Jeffrey DeMarco, assistant director at the independent charity, added: “The fact that a million cases went unsolved last year seriously undermines victims’ confidence in the criminal justice system.

"Theft is a crime that must always be taken seriously by the police, and work must be undertaken to improve these shockingly low success rates.”

The Liberal Democrat party said its analysis of the Home Office figures shows a "theft epidemic", with more than 140,000 car and bike thefts going unsolved by police nationally last year – almost 400 per day.

More than three-quarters of car theft cases and nine in 10 bike thefts were closed without a suspect being identified in 2021.

The Lib Dems said the shocking figures show "criminals are getting away with stealing on an industrial scale" and accused the Government of being soft on crime.

Liberal Democrat home affairs spokesman Alistair Carmichael said: "The Government should give forces the resources they need to make sure that every crime is investigated.
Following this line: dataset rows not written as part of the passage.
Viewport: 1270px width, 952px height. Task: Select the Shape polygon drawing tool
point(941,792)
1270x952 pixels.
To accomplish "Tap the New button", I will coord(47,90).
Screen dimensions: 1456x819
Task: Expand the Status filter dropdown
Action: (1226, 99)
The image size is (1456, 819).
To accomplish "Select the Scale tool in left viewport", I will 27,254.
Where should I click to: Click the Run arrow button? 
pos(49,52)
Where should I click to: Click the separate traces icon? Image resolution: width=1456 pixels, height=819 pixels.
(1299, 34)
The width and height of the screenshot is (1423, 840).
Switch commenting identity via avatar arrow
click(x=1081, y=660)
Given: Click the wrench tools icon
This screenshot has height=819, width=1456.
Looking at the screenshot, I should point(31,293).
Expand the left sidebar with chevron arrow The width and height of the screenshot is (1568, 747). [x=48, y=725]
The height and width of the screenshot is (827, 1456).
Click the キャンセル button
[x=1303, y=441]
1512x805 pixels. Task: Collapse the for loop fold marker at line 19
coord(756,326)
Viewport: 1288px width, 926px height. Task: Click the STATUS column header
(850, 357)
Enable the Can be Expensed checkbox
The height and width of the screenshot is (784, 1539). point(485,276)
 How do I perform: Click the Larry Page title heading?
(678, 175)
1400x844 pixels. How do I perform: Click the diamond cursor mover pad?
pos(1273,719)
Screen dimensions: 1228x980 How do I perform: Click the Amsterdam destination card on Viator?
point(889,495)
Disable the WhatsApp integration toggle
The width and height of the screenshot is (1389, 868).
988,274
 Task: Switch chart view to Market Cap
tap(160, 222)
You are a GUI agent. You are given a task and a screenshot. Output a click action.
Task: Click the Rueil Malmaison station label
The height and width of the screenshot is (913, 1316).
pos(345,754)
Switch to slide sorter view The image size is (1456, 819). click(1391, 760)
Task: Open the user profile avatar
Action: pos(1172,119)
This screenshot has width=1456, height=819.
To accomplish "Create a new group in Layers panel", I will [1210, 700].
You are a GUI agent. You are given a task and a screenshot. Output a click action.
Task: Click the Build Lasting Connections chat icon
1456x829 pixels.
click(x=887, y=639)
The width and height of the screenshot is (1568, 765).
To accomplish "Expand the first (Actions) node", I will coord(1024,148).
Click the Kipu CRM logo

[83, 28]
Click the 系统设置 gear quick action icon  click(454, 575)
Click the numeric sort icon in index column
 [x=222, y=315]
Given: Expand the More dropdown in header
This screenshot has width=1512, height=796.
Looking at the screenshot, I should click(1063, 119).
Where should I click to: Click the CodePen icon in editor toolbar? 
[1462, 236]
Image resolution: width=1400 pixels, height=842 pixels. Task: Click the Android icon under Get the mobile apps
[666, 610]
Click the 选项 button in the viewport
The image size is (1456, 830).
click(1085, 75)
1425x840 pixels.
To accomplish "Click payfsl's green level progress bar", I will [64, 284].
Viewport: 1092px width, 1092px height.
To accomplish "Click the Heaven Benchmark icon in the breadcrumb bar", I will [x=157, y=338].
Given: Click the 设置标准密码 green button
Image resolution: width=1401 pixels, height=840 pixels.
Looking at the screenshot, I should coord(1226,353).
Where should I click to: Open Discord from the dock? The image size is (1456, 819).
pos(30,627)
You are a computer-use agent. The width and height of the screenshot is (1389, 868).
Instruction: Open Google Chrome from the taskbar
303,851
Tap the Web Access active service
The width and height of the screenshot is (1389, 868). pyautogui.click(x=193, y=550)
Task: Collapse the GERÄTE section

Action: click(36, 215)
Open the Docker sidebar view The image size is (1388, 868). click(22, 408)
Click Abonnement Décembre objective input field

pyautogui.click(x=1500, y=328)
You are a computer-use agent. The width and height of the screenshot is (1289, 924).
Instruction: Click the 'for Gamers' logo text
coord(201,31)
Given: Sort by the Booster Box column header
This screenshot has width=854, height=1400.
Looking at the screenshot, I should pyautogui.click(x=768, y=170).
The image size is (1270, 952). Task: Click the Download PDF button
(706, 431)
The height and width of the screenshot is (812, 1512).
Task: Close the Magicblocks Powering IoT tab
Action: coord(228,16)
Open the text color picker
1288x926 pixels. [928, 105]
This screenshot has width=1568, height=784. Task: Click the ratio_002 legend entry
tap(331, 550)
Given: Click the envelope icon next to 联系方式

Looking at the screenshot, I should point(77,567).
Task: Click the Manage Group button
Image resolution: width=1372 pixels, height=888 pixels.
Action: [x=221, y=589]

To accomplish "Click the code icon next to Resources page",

“We must reverse years of Conservative neglect that have made our communities less safe and let far too many criminals get away with it.”

In Lancashire, 66 per cent of cases of stolen motor vehicles were closed with no suspects identified, but other types of cases identified even fewer criminals.

No suspect was found in 93 per cent of cases of thefts from a vehicle, 88 per cent in incidents of vehicle interference and 84 per cent in bike theft.

The National Police Chiefs' Council said forces will prioritise cases where there is a realistic prospect of prosecution, and ensure vulnerable victims have the support they need.

For crimes such as theft, an NPCC spokesman said police focus on targeting prolific offenders, organised crime networks, and ensuring prevention measures are in place.

The Home Office said it is aware of the distress and disruption vehicle, bike and other thefts cause.